Inside Amy Schumer
It’s been a banner year for “Comedy Central”: the premieres of “Broad City” and “Review,” the return of “Key and Peele,” and an increasingly confident second season of “Inside Amy Schumer.” In the latter, Schumer offered a twisted take on gender norms and sexual politics that was as funny as it was feminist. But the best sketch of the season, “A Very Realistic Video Game,” left me staring at the screen, too shocked to laugh. Schumer tries to play her boyfriend’s first-person shooter game, and a straightforward joke about sexist video games turns into a grim (and hilarious) indictment of the military’s treatment of rape victims. It’s dark humor at its finest.
Silicon Valley
I wrote a harsh review of “Silicon Valley”’s first season, calling it sour and retrograde, and I stand by that. But even I could appreciate the season finale’s tour de force, a long scene of the young techies figuring out the algorithm they need via a whiteboard, equations, and a lot of dicks. (Sadly, HBO hasn't made it available online.) The deadpan discussion of “shaft ratio,” “mean jerk rate,” and “optimal tip-to-tip efficiency” lampooned the casual misogyny and gay panic that the earlier episodes had bought into. If the show is going to be all dick jokes, let them all be this layered.
Game of Thrones
For all the special effects and elaborate battles, “Game of Thrones”’s real hallmark is the medieval power-play: long scenes of characters battling wits and asserting dominance. No one is better at this particular kind of match than than Cersei Lannister, who was for the most part ill-served by the fourth season, her character development mostly forgotten after the rape that launched a thousand think-pieces. But the fifth episode showed Cersei at her most human and jaded. Lena Headey’s delivery here is steely and resigned as she tells a rival king the truth: “Everywhere in the world, they hurt little girls.” In the months since, that line has been impossible for me to forget.
Mad Men
Don Draper and Peggy Olsen slow-dancing to Frank Sinatra’s “My Way” sounds like an idea Matthew Weiner might come up with after a few vodka gimlets, before discarding the next morning. But when the two characters finally reconciled in the half-season’s penultimate episode, the moment was tender and honest, bathed in ambivalent nostalgia for earlier seasons and earlier eras. Here was Don Draper at his most, well, relatable. (“What do you have to worry about?” “That I never did anything, and that I don’t have anyone.”) For once, Weiner gave the audience exactly what we wanted, and it was perfect.
Transparent
It’s hard to pick a standout moment from “Transparent”—the ten episodes of Jill Solloway’s comedy-drama hybrid feel too magical, like a perfect gem.

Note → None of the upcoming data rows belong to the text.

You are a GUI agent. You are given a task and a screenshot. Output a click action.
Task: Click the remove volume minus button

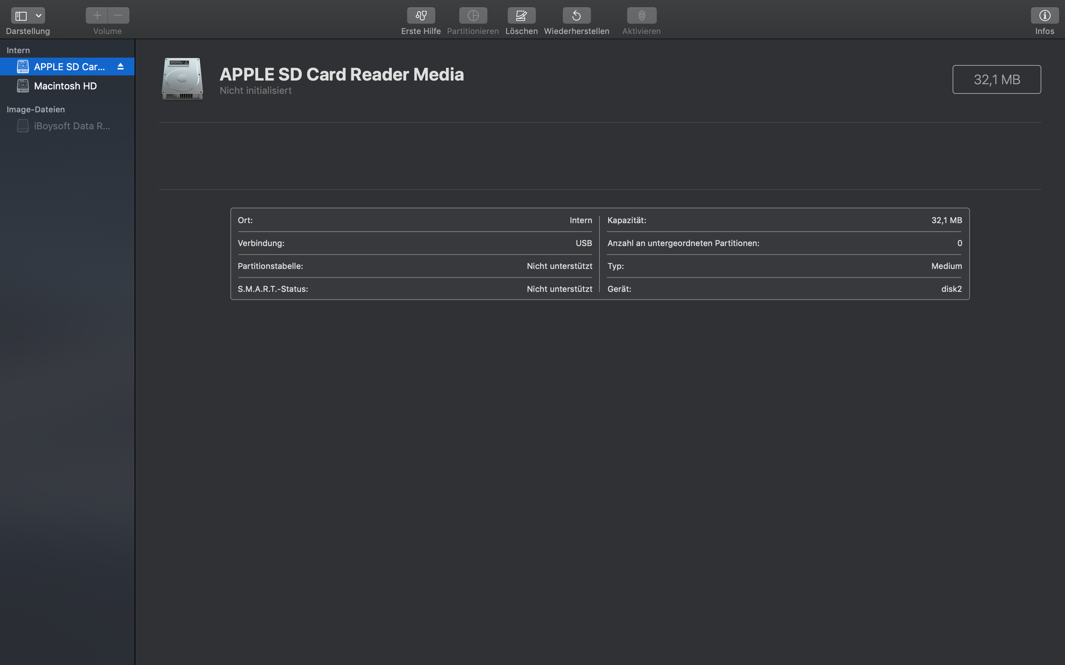pyautogui.click(x=118, y=15)
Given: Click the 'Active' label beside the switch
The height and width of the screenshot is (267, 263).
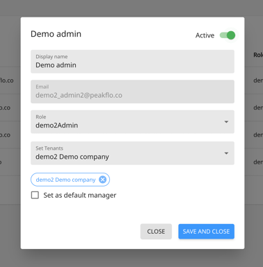Looking at the screenshot, I should [x=205, y=35].
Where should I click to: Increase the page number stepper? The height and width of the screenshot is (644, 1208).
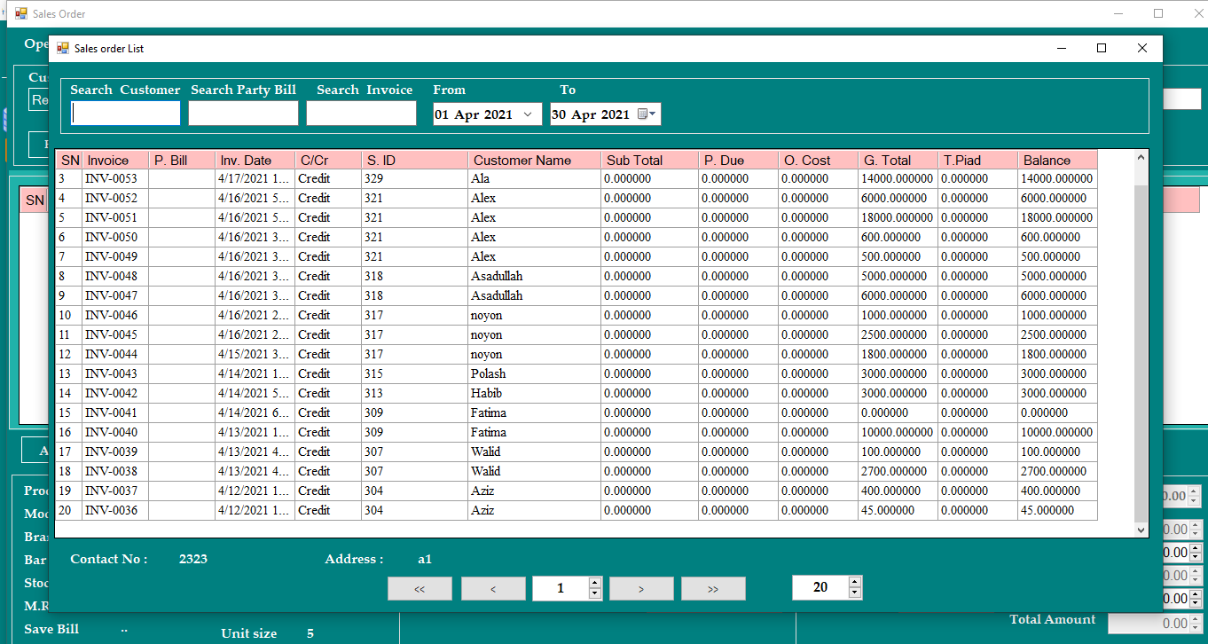(595, 583)
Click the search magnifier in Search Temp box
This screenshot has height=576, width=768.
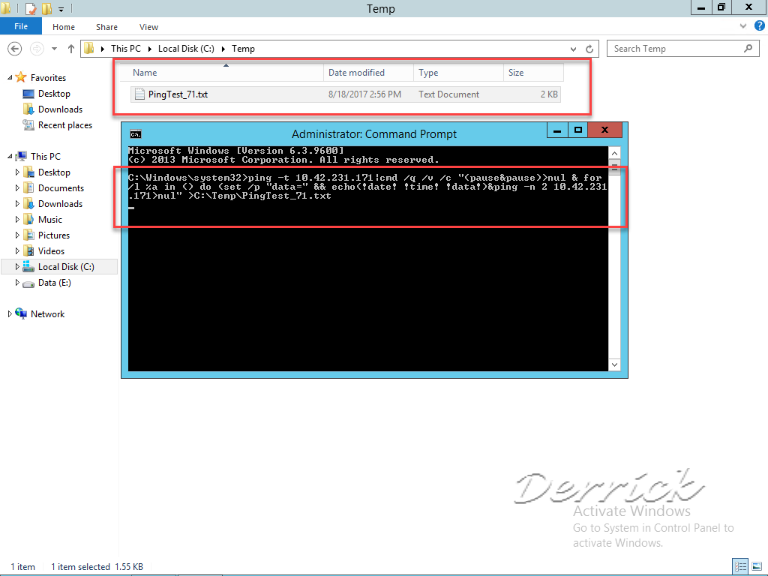(x=747, y=48)
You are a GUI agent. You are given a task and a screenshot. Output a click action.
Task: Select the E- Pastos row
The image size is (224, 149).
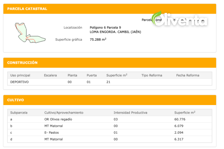[x=110, y=133]
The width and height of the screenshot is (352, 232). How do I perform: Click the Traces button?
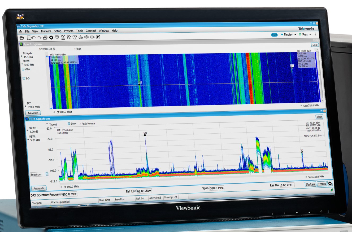[x=322, y=184]
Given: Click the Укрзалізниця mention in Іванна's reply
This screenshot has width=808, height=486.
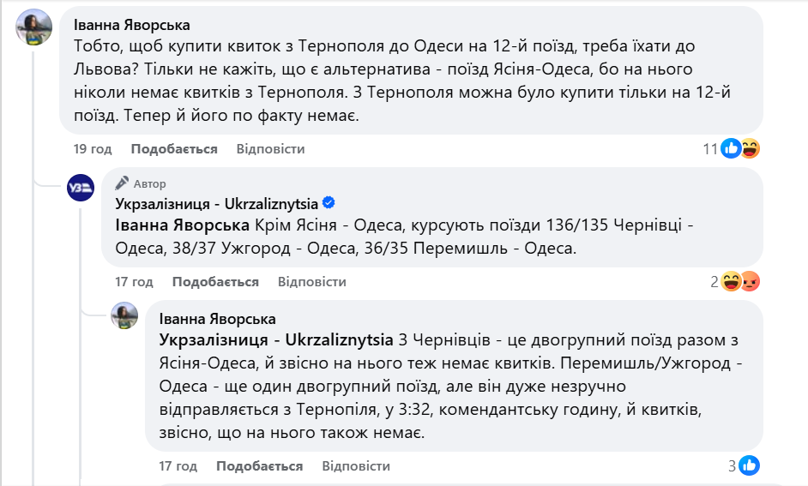Looking at the screenshot, I should 276,339.
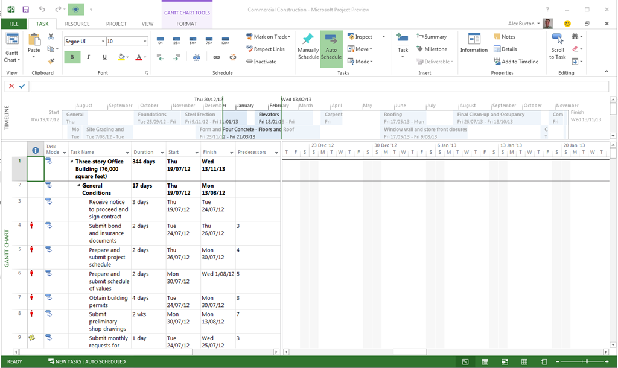Switch to Task Usage view in status bar
The image size is (618, 368).
click(x=485, y=362)
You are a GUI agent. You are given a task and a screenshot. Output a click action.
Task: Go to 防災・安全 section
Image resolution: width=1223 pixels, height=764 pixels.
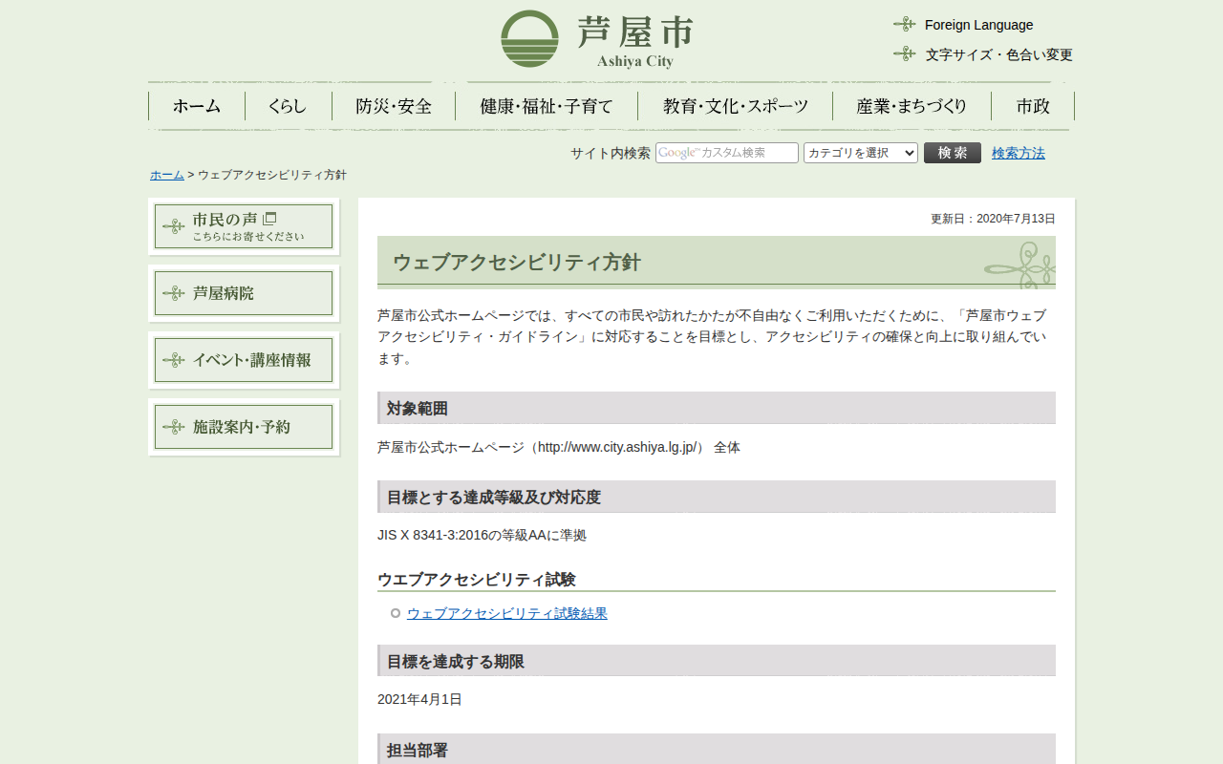(x=394, y=106)
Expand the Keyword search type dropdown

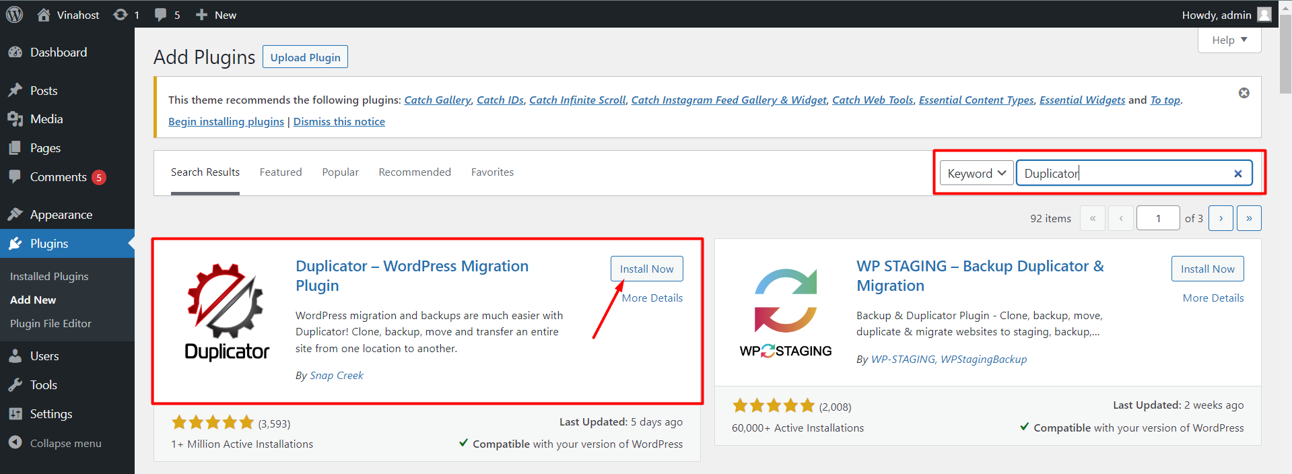click(976, 174)
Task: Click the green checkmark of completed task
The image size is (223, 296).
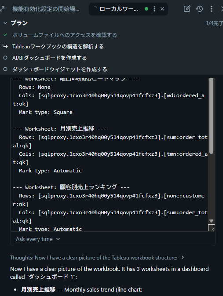Action: click(x=5, y=35)
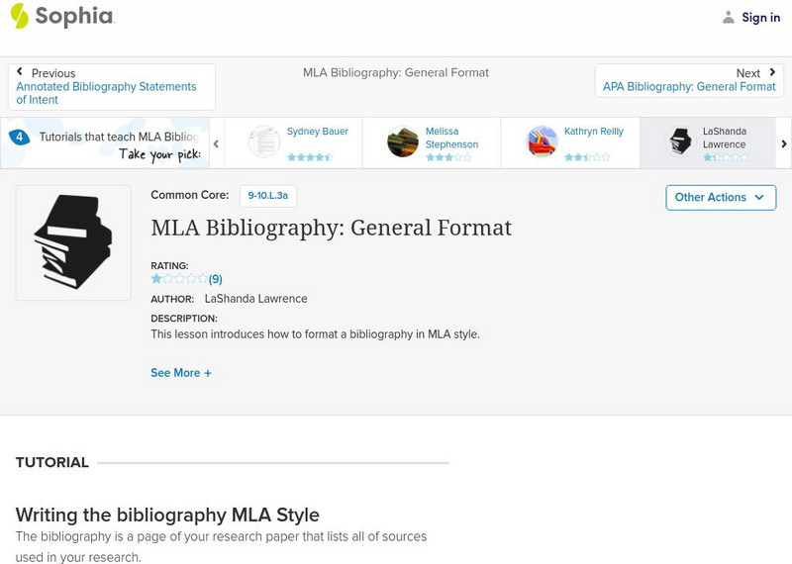The height and width of the screenshot is (564, 792).
Task: Click the user profile icon beside Sign in
Action: [729, 17]
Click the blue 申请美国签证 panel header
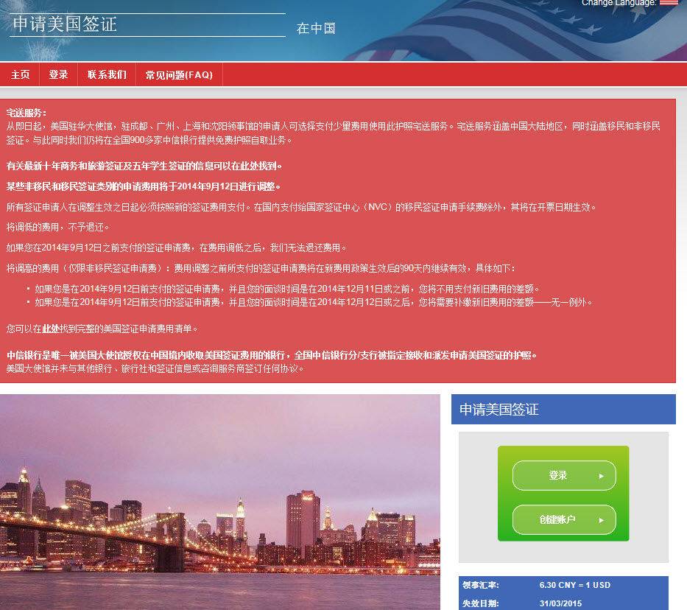 501,409
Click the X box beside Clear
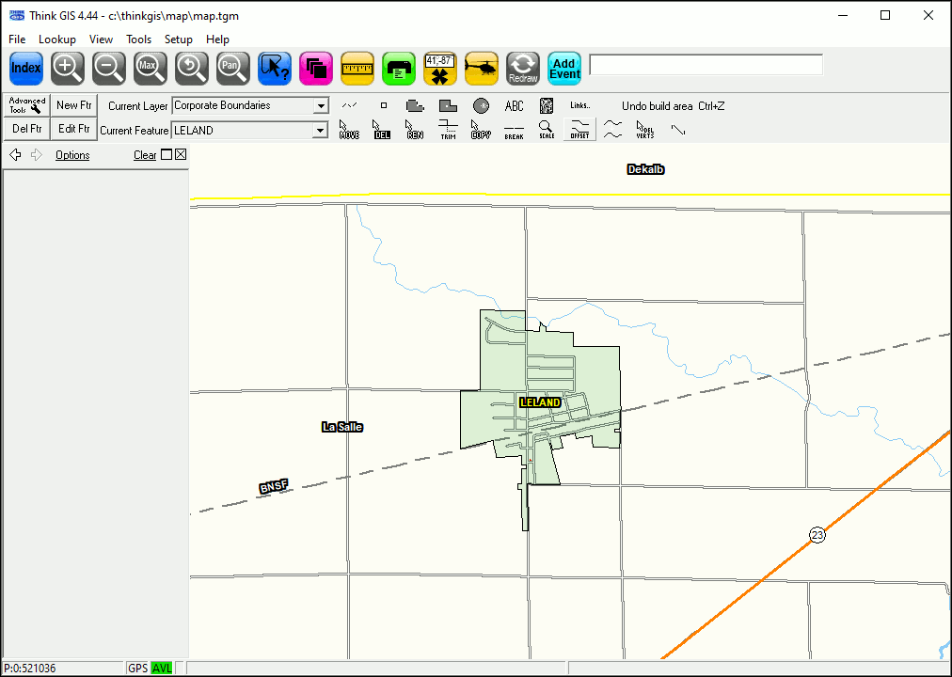Image resolution: width=952 pixels, height=677 pixels. (181, 155)
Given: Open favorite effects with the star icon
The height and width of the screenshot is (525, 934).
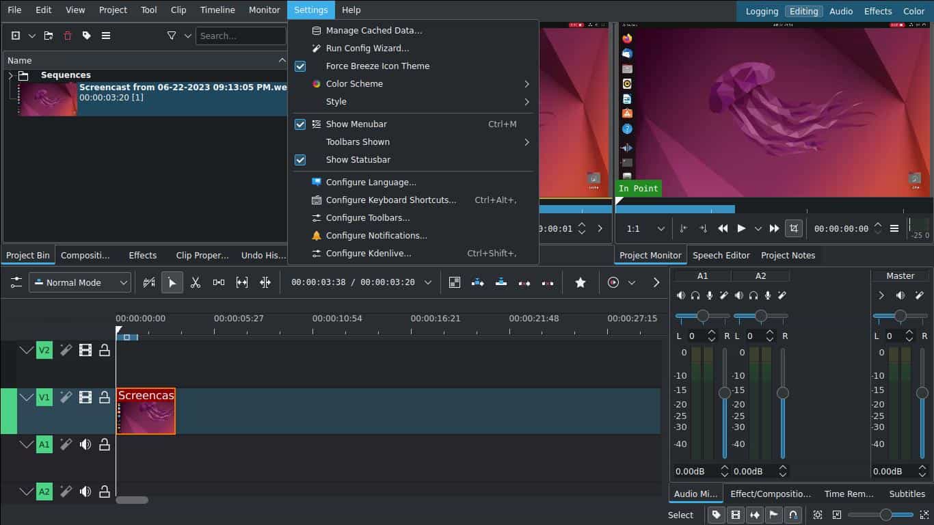Looking at the screenshot, I should click(x=580, y=282).
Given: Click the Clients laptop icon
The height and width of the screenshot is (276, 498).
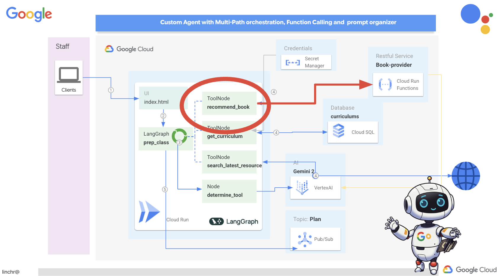Looking at the screenshot, I should (x=69, y=75).
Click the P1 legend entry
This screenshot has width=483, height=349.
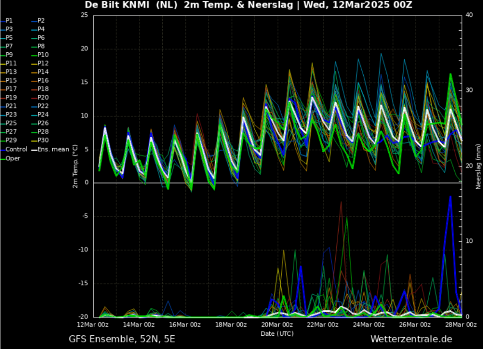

In the eighth episode, Mort (Jeffrey Tambor) visits a camp for transvestites and dances with the wife of one of the other attendee’s. Mort is giddy and unencumbered as he gets his first taste of a life as his true self. But we also see what his journey may have cost his children, as a 13-year-old Ali roughhouses with a much older guy on a beach. When a grown-up Ali appears onscreen, it’s one of the show’s only forays into magical realism, but it never feels out of place in the intoxicating, scary, dreamlike scene.